Essa polissemia expressa-se, por um lado, ora associando o trabalho ao modo de agradar a Deus; ora o vendo como meio de punição divina; por outro, ora incorporando-o à religião como forma de missão para expansão da palavra de Deus ora procurando afastá-lo pela negação de sua presença no trabalho secular, rejeitando-o enquanto lugar adequado para o crente.
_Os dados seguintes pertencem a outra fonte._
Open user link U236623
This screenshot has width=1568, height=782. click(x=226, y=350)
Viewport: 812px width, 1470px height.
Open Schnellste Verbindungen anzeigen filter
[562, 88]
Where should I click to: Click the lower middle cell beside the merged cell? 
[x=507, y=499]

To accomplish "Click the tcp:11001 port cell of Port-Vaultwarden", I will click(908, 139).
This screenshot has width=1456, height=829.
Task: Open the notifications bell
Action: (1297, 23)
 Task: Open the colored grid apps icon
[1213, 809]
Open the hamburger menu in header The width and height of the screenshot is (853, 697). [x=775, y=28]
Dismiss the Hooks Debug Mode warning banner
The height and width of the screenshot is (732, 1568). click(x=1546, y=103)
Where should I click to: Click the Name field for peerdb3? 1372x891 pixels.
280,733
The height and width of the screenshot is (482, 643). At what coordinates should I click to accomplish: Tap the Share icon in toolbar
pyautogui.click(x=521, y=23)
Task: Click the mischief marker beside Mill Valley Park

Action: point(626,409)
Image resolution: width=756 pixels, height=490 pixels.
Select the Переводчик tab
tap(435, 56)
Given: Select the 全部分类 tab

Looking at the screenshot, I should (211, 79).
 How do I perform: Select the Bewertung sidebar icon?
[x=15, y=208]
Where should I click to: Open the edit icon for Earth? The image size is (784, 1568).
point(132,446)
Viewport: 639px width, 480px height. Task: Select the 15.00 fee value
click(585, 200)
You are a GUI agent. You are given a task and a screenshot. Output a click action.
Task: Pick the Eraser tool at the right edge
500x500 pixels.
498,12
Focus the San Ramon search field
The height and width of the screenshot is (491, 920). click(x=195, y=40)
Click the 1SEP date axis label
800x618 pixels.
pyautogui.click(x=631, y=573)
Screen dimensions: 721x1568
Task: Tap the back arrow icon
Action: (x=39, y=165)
Já mais distante do conceito de sofrimento, com a Reforma Protestante, o trabalho sofre uma reavaliação dentro do Cristianismo. Para o protestante, o trabalho intramundano era para “agradar a Deus” e não para enriquecer ou ostentar riqueza ou luxo. Para Lutero:

O trabalho aparece como a base e a chave da vida. Embora continuando a afirmar que o trabalho era uma conseqüência da queda do homem, Lutero, repetindo São Paulo, acrescentava que todo aquele capacitado para trabalhar tinha o dever de fazê-lo. O ócio era uma evasão antinatural e perniciosa. Manter-se pelo trabalho é um modo de servir a Deus. A profissão torna-se uma vocação. É visto como virtude e como obrigação ou compulsão. (ALBORNOZ, 1997, p. 53).

Nas mudanças sócio-históricas que provocaram o deslize do sentido de trabalho de sofrimento para o de esforço, a concepção de condições de produção representa a totalidade das transformações que produzem as mudanças, como um processo social em movimento. As condições de produção de um discurso, de acordo com Amaral, representam o espaço das contradições das relações sociais que geram relações de poder.

As condições de produção de um discurso, pois, estão relacionadas à totalidade do processo sócio-histórico, um processo social em movimento que supõe indivíduos em relação com a cultura, a sociedade e a economia, tudo isso constituindo a substância da história (AMARAL, 2005, p. 35). De acordo com as condições de produção do discurso protestante, na Renascença (CPD1), na reavaliação feita pelo protestantismo sobre o trabalho, não parecia ser necessário estabelecer uma cisão entre Deus e Mundo, posto que o trabalhar no mundo, isto é, praticar um trabalho secular significava servir a Deus. Isto porque o conceito desliza de trabalho cujo sema está vinculado a sofrimento, ligando-se àquele compreendido como esforço da doutrinação, ou seja, do trabalho religioso feito para agradar a Deus.

Nessas condições de produção, o discurso protestante contextualizado no movimento da Reforma Protestante pode ser definido como um discurso que produz um deslocamento de sentidos e institui “um outro lugar de sentidos estabelecendo uma outra região para o repetível (a memória do dizer), aquela que a partir de então vai organizar outros e outros sentidos” (ORLANDI, 1993).

O trabalho não era identificado apenas como uma ‘coisa’ do mundo. Considerando-se as condições de sua produção a partir da Reforma Protestante, afastando-o do conceito de sofrimento, o sentido dado a trabalho era associado a um modo para servir a Deus, o que significa que ele era compreendido como algo que estava no mundo, entretanto era algo governado por Deus que o atribuía como uma missão. Nesta acepção, o trabalho era visto como algo sagrado, sendo que aquilo que é sagrado desliza para as formas de trabalho de missões, nos movimentos de produção e circulação dos sentidos, em diferentes momentos da história.